第十四話「嫉妬と復讐、そして虚栄心」
「政宗くん、あなたの彼氏さん……随分と心配しているみたいですよ? 何度も電話をしてくるし、メッセージも送ってくる。あっちじゃあ大変なことになってるんじゃないですか?」
カルネは政宗のスマホを手に愉快そうに笑む。
時間はちょうど、カルネが二枚目の写真を結人に送りつけた頃だった。
政宗たちがいる場所を突き止めるヒントになっていないと文句、そして彼女を解放しろと訴えるメッセージが何度もスマホの着信を鳴らす。その度にカルネは読み上げて政宗に聞かせ、醜悪な表情で楽しんでいるのだった。

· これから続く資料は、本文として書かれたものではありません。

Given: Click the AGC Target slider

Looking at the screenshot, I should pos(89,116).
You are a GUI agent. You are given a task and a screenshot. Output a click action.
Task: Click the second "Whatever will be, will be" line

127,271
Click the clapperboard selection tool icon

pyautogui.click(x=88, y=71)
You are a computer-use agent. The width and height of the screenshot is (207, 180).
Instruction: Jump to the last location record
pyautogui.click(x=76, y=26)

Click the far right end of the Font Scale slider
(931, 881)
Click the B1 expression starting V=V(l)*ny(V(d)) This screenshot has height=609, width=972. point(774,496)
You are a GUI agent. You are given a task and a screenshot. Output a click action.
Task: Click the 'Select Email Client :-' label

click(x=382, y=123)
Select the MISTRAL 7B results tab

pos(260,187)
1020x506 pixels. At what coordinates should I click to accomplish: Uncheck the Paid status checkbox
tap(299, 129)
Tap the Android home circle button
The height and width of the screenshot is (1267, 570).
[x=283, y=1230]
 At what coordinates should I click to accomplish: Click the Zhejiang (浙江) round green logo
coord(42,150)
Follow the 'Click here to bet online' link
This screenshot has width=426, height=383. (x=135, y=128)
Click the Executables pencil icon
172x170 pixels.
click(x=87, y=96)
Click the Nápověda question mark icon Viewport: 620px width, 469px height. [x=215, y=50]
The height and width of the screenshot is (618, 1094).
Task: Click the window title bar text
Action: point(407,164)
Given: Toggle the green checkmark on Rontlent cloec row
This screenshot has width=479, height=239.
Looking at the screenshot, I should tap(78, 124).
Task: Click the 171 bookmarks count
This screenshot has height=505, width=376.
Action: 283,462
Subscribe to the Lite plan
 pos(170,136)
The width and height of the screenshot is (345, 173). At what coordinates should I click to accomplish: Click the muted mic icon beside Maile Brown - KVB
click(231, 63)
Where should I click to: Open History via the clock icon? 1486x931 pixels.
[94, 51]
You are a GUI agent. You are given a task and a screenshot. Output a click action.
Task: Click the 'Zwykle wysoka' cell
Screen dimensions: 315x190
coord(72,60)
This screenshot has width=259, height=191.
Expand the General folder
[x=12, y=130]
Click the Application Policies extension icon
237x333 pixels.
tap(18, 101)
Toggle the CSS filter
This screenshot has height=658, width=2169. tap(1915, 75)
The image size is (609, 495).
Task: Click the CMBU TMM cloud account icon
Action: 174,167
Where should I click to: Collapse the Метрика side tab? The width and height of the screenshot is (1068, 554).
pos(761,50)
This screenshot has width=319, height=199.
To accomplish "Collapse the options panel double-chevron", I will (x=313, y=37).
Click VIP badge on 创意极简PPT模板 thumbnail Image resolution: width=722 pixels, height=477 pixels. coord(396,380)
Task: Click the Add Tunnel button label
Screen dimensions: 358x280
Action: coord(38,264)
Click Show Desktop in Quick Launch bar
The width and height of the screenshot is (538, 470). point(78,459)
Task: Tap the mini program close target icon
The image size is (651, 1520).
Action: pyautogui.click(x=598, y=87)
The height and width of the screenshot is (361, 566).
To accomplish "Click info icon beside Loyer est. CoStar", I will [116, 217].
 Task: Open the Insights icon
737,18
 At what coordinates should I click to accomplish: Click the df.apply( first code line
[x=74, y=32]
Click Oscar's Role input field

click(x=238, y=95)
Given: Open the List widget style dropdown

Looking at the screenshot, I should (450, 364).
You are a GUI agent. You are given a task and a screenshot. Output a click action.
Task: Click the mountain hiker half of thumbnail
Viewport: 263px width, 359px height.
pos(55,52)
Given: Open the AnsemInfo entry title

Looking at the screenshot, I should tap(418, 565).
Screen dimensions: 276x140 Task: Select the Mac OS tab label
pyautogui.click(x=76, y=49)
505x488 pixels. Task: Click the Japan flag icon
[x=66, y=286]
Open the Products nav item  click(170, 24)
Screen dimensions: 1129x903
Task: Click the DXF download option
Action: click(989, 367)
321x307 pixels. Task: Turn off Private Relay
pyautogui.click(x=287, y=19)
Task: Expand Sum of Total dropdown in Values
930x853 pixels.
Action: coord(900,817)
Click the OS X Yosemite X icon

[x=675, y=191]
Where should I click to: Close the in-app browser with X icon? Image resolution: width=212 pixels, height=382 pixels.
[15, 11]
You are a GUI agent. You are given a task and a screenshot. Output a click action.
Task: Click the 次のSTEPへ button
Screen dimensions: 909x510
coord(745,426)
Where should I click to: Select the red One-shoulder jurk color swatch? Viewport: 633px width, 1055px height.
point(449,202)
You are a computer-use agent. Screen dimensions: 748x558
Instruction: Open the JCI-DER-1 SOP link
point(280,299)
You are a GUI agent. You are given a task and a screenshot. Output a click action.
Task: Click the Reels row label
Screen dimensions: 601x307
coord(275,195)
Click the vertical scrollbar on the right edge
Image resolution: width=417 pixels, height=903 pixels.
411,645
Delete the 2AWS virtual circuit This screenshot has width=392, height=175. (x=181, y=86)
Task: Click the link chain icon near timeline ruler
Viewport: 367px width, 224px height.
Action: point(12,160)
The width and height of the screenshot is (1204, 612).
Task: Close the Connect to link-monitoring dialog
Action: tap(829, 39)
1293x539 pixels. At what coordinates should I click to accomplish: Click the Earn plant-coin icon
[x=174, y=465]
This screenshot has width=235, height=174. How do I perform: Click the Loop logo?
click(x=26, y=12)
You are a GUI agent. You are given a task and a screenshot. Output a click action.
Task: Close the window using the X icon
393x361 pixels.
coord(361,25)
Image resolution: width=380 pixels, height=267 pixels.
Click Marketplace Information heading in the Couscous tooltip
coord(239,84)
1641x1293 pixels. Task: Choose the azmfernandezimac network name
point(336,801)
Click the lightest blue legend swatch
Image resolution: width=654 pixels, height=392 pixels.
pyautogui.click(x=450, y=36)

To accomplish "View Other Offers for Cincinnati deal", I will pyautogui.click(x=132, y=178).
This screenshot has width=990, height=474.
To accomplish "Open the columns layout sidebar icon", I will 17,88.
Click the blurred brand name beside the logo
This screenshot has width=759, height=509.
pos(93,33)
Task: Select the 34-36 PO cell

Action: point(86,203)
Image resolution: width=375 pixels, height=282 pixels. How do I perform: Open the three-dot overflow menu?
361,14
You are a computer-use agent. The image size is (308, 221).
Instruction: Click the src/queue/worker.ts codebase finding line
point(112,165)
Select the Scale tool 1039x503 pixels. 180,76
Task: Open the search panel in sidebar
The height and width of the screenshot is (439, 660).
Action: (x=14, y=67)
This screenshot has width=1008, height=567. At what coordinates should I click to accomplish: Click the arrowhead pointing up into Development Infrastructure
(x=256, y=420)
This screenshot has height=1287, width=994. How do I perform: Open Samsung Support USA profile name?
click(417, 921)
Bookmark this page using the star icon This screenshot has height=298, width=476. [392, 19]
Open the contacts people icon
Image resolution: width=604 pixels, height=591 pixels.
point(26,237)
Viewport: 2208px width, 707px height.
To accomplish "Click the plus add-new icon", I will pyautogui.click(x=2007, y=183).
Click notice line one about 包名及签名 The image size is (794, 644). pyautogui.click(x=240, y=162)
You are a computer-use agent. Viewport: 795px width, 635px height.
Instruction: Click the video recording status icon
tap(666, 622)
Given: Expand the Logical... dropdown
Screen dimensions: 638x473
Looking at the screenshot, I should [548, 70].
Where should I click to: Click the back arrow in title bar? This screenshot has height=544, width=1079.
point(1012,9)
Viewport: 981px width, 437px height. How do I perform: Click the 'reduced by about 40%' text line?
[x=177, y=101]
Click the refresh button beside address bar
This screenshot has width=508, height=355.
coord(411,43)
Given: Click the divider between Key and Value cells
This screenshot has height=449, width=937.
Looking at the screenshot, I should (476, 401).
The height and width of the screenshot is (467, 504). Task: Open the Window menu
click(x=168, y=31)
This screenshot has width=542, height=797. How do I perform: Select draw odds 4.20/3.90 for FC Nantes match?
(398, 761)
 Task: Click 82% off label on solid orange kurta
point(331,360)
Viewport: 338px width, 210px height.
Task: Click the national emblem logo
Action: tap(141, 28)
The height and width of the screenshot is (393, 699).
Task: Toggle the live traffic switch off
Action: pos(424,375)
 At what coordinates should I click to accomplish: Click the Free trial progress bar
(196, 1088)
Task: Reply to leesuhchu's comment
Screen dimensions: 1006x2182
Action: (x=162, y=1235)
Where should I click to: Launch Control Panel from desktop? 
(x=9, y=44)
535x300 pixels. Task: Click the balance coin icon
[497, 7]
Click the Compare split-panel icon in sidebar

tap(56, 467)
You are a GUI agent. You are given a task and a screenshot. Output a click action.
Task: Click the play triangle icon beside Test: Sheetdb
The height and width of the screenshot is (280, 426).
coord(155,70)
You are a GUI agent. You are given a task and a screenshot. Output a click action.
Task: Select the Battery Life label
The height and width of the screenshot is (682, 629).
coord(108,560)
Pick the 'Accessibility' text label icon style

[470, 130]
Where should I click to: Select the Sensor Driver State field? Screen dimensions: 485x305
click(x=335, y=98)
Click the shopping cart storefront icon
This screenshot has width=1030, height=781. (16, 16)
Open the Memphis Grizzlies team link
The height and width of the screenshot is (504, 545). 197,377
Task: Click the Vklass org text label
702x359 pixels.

そしてクラブは聞かされたメッセージの内容にケラケラと笑い声を上げる。
「居場所をさっさと教えろって――そんなの言うわけないよなぁ、カル姉ぇ! 馬鹿正直に敵から教えてもらおうとしてんのかよ!」
「まぁ、居場所は最終的に教えるんですけどね」
「……あれ、そうなのか?」
作戦はカルネの頭にしかないらしく、クラブは拍子抜けした表情を浮かべる。
「ヒントは送ってますし、何より――私のシナリオ的には来ないと困ります」
おそらくクラブの中では結人から引き剥がした政宗をこっそりと痛めつけて復讐を完了――のつもりだったのだろうが、カルネは違った。
彼女は含んだ笑みを浮かべ、自分の打つ一手一手に酔っていた。
そして、そんな二人を見つめる政宗。
上半身の衣服は最早、体を包む役目を果たしておらず素肌が露出。そして体のあちらこちらには男達の唾液が滴り、廃工場に差し込む陽の光を受けてぬらぬらと輝く。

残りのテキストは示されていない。